ACTIONS TO TAKE
**A)** According to the court opinion excerpt on the COFINA plan, what share of SUT revenues did the Commonwealth retain under its settlement with COFINA?
**B)** Continue the court opinion excerpt on the COFINA plan, starting right after its final sentence.

Finally, we come to the Elliott objectors' primary argument, the idea that we can craft relief short of annulling the entire Plan while avoiding injury to innocent third parties. See Prudential Ins. Co. of Am. v. SW Bos. Hotel Venture, LLC (In re SW Bos. Hotel Venture, LLC ), 748 F.3d 393, 403 (1st Cir. 2014) (affirming the bankruptcy appellate panel's denial of dismissal where "the bankruptcy court could fashion some form of practicable relief, even if only partial or alternative"). They contend that we can order the Commonwealth to pay what they estimate to be around $316 million to compensate all non-consenting bondholders for the value of their original COFINA bond liens, which they argue was reduced by the COFINA settlement in violation of the Takings Clause and Contracts Clause, among other things.
This argument overlooks the fact that the Plan rested at base on the court's approval of a settlement between the Commonwealth and COFINA pursuant to which the Commonwealth retained 46.35% of SUT revenues. The Title III court could approve or disapprove the plan; no one explains how the Title III court could have successfully compelled the Commonwealth to settle its adversary proceeding against COFINA for less than the 46.35% provided for in the approved settlement. See 48 U.S.C. § 2165. So it would seem to follow that we, too, could not "tweak" the plan by ordering the Commonwealth to settle for 46.35% minus $316 million. In short, we face an up-or-down decision -- affirm or vacate Plan approval. And because no one sought a stay of the plan approval, vacating approval is precisely what would trigger a hopeless effort to unscramble the eggs. See In re BGI, Inc., 772 F.3d 102, 108 (2d Cir. 2014) (asking courts to "examine the actual effects of the requested relief" to see, for example, if such relief would "unravel intricate transactions so as to knock the props out from under the authorization for every transaction that has [since] taken place" (internal quotation marks omitted)); cf. In re City of Detroit, 838 F.3d at 799 (explaining how undoing the compromise central to an adjustment plan is exactly the type of scenario the doctrine of equitable mootness contemplates). We therefore conclude that the relief sought by the Elliott objectors is neither equitable nor practical, and for that reason deny their appeal.

RECORDED DATA
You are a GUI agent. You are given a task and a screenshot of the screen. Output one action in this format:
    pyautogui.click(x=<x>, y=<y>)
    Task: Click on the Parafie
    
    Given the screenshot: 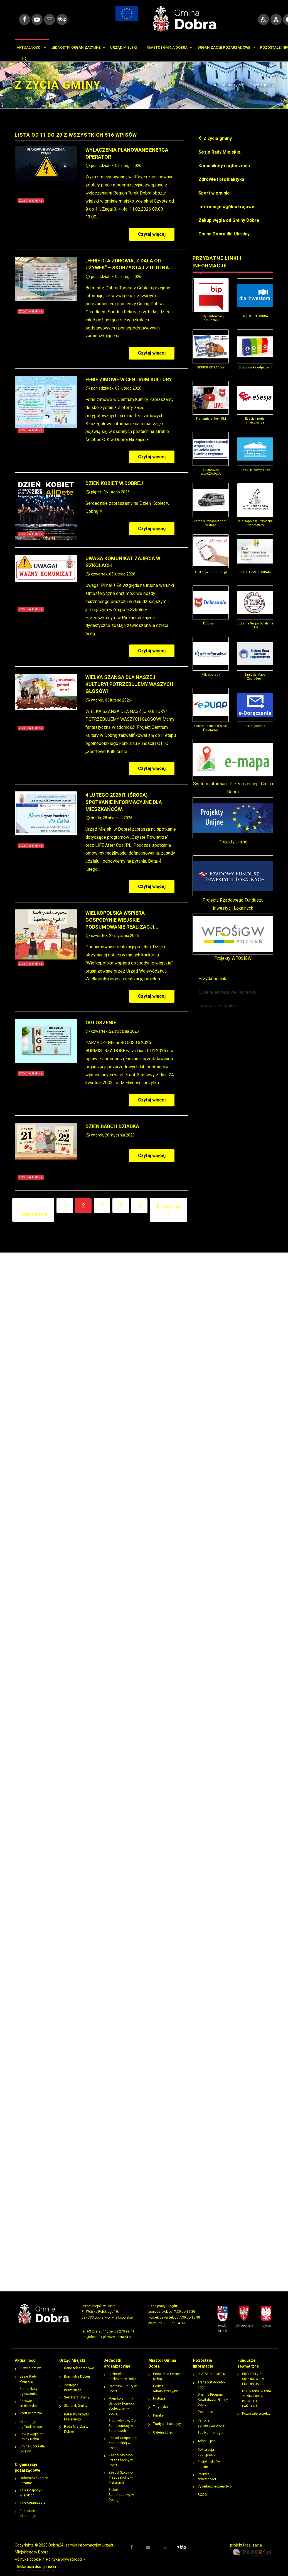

ANSWERS IN ORDER
**A)** 46.35%

**B)**
On the question of whether their appeal should be denied as equitably moot, the Elliott objectors include in their brief literally dozens of other assertions to which they devote only one or two sentences with no development and often without any citation of relevant authority. To the extent we have not expressly listed and addressed these contentions, we deem them waived for insufficient development. Zannino, 895 F.2d at 17.
E.
On appeal, Hein joins the various arguments made by the Elliott objectors, all of which we have disposed of. As a former holder of COFINA subordinate bonds, he also raises three issues of his own that do not call for retroactively undoing the implemented Plan. First, Hein complains that the Title III court improperly withheld from public access a transcript of a ruling incorporated by reference into one of the court's orders. Second, he challenges a discovery ruling denying a motion he filed seeking, post-confirmation, to compel documents concerning communication between COFINA and the Internal Revenue Service. Third, he contends that the Title III court erred in dismissing his individual proof of claim as duplicative of the trustee's claim on his behalf.
As to the ruling transcript, Hein's brief offers no evidence at all that he ever raised with the Title III court his complaint about the timing of transcript releases. So we have no idea how the court would have addressed the issue, what legal and practical issues might be implicated, or what alternatives might be available. We therefore deem Hein's argument on this issue waived.
As to Hein's discovery request, we affirm the Title III court's denial for the reason given by that court: The discovery was not relevant to any pending matter Hein had before the court. Hein's only then-pending matter before the court was COFINA's objection to his individual proof of claim. The only issue posed by that objection was whether Hein's claim as a bondholder was duplicative of the trustee's claim on his behalf. And neither below nor on appeal has Hein developed any cogent connection between the requested discovery and the resolution of the objection to his claim as duplicative.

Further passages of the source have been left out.